• **PROBLEM DETAILS**
Retype the lines of the listing below exactly, starting at the line that contains "1333x698 pixels. How" and ending at the line that contains "click(507, 1460)", both included.

[Pointing records for text and elements]
┄┄┄┄┄┄┄┄┄┄┄┄┄┄┄┄┄┄┄┄
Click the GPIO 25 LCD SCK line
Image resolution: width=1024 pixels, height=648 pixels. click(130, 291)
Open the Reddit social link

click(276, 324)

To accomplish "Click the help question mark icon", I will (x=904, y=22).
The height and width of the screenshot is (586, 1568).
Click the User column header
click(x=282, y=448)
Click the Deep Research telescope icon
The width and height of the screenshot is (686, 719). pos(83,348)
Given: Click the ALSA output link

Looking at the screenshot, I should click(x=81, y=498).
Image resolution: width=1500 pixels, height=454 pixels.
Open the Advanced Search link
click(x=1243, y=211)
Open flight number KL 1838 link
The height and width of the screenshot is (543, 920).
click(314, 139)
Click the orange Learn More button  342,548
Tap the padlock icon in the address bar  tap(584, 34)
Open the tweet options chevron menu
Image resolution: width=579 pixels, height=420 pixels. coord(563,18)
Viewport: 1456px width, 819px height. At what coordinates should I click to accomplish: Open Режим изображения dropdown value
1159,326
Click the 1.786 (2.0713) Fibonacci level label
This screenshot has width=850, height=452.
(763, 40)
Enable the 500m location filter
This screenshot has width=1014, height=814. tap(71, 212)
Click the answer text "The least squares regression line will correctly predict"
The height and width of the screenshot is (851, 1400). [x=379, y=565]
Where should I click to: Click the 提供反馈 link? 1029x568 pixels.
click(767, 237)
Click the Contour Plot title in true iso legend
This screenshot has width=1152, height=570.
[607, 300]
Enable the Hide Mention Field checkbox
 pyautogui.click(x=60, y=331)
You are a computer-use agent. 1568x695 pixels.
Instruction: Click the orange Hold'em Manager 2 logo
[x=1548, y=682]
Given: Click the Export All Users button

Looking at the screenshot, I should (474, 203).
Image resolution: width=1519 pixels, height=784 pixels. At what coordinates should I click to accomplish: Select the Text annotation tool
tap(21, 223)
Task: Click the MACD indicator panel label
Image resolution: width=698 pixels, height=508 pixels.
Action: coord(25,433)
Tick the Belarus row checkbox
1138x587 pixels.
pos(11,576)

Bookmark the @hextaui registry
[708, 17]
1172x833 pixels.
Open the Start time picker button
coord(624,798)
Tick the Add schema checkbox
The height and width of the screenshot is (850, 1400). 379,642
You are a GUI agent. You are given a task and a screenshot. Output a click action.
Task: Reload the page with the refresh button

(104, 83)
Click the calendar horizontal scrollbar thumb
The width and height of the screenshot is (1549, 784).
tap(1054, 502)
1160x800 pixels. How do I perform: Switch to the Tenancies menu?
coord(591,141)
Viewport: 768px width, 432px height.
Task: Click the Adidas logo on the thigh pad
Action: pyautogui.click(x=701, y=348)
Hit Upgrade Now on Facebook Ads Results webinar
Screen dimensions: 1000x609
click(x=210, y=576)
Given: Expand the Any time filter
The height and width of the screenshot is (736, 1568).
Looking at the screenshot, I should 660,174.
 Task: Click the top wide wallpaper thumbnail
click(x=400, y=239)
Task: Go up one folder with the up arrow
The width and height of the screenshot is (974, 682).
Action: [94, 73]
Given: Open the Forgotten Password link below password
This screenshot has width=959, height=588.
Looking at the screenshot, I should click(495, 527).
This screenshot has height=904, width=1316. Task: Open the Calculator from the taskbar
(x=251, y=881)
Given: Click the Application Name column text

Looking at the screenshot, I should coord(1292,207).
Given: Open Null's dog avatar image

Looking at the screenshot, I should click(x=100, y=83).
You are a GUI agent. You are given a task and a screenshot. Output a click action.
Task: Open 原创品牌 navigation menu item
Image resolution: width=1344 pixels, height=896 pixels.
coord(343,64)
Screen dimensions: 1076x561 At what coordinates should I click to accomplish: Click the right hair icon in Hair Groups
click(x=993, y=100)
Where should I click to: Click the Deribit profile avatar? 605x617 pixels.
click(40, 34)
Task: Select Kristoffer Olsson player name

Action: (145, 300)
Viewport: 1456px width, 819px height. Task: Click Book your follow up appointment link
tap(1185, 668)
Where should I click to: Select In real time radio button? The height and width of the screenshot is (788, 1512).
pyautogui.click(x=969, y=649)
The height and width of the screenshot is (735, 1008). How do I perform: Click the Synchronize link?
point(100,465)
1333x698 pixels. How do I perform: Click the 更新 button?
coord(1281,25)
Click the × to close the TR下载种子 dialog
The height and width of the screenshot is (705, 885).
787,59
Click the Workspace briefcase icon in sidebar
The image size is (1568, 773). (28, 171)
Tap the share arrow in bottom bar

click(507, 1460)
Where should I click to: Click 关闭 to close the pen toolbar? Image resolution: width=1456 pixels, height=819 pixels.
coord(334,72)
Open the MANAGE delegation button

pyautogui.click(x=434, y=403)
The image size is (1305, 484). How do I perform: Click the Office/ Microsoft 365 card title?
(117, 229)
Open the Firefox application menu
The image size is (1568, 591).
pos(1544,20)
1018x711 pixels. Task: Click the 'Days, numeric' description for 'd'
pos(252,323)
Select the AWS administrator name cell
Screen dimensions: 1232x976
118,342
┄┄┄┄┄┄┄┄┄┄┄┄┄┄┄┄┄┄┄┄
• **SOLUTION TO THE EXERCISE**
1333x698 pixels. How do I perform: Click the 更新 button?
coord(1281,25)
Click the × to close the TR下载种子 dialog
The height and width of the screenshot is (705, 885).
787,59
Click the Workspace briefcase icon in sidebar
The image size is (1568, 773). (28, 171)
Tap the share arrow in bottom bar

click(507, 1460)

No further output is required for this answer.